DIRECTIONS:
In the listing below, rewrite the lines starting with the line containing "Click part number" and going on through the end of the listing, changing "hatched" to "shaded" and keeping everything else the same. Return only those lines, without the pictures.
*****
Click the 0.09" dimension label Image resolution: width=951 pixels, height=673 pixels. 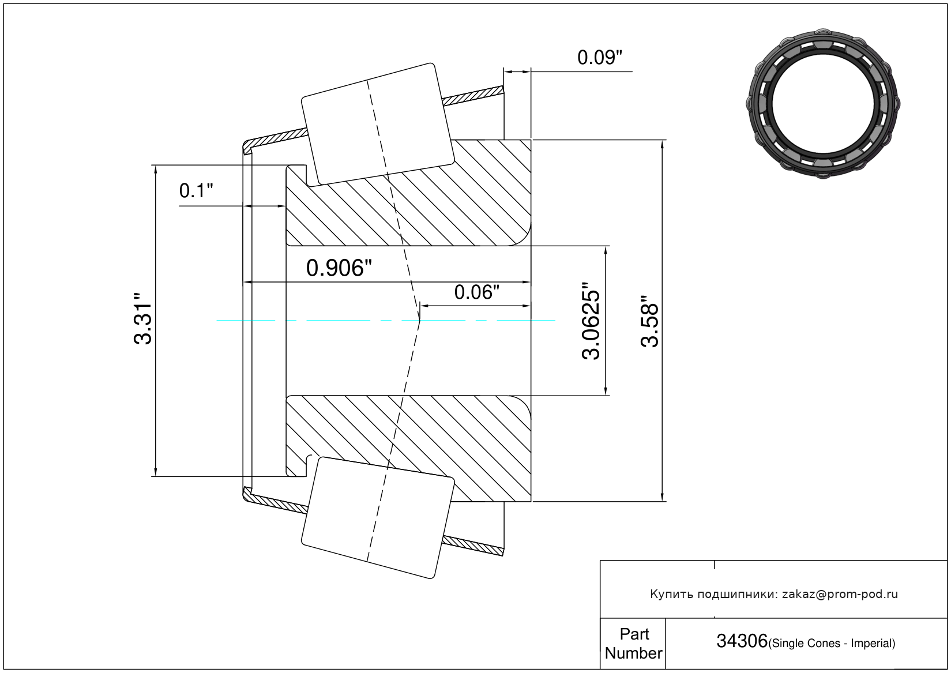pos(599,57)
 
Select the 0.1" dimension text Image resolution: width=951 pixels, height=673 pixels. pos(196,191)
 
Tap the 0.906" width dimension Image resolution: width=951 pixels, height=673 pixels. pos(339,268)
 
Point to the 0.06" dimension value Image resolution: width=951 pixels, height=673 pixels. pos(476,292)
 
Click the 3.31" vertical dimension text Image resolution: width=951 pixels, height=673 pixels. pos(142,318)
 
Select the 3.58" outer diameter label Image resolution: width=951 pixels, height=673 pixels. pos(649,321)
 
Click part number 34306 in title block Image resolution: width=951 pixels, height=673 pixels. pos(742,641)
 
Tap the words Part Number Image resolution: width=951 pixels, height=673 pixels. pos(634,644)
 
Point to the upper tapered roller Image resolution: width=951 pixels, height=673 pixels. pos(378,125)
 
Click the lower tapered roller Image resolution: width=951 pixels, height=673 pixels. pos(378,518)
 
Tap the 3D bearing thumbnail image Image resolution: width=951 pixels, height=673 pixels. pos(823,104)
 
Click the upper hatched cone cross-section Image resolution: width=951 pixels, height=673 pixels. pos(408,193)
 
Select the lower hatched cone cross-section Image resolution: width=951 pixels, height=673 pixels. pos(408,449)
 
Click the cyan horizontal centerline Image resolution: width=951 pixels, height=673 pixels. pos(386,321)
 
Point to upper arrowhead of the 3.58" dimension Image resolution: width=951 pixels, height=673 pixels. pos(662,145)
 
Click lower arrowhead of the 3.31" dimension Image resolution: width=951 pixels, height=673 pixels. pos(156,471)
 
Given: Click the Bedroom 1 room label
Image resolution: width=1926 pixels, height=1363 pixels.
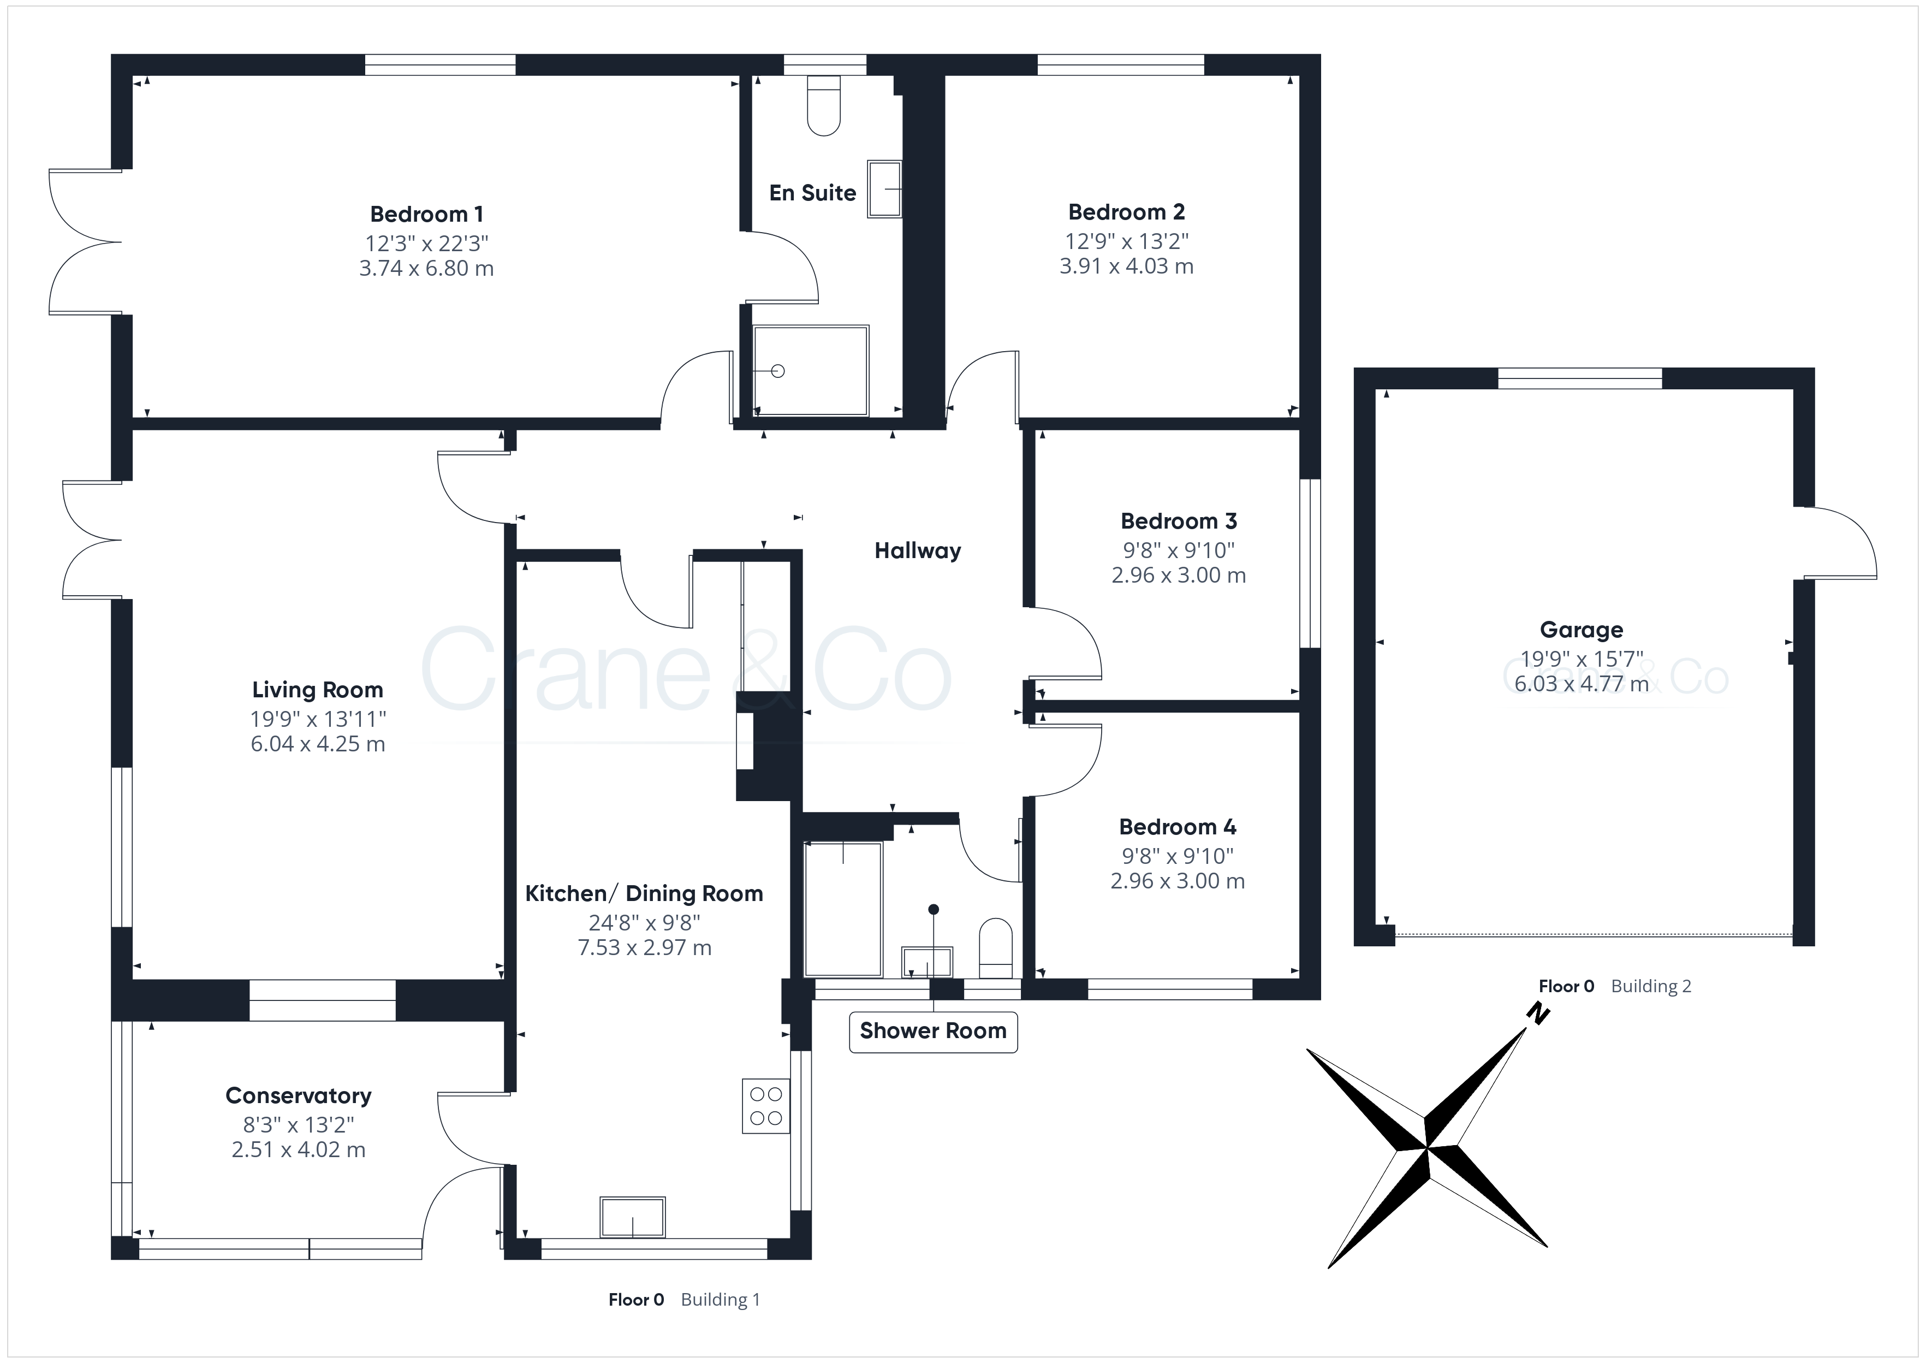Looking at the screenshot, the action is (426, 215).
*****
WRITTEN SOLUTION:
Click part number 34306 in title block Image resolution: width=951 pixels, height=673 pixels. pos(742,641)
 
Tap the words Part Number Image resolution: width=951 pixels, height=673 pixels. pos(634,644)
 
Point to the upper tapered roller Image resolution: width=951 pixels, height=673 pixels. pos(378,125)
 
Click the lower tapered roller Image resolution: width=951 pixels, height=673 pixels. pos(378,518)
 
Tap the 3D bearing thumbnail image Image resolution: width=951 pixels, height=673 pixels. pos(823,104)
 
Click the upper shaded cone cross-section Image resolution: width=951 pixels, height=673 pixels. pos(408,193)
 
Select the lower shaded cone cross-section Image resolution: width=951 pixels, height=673 pixels. pos(408,449)
 
Click the cyan horizontal centerline Image resolution: width=951 pixels, height=673 pixels. pos(386,321)
 
Point to upper arrowhead of the 3.58" dimension Image resolution: width=951 pixels, height=673 pixels. pos(662,145)
 
Click lower arrowhead of the 3.31" dimension Image resolution: width=951 pixels, height=673 pixels. pos(156,471)
 
Given: Click the Bedroom 1 room label
Image resolution: width=1926 pixels, height=1363 pixels.
Looking at the screenshot, the action is (426, 215).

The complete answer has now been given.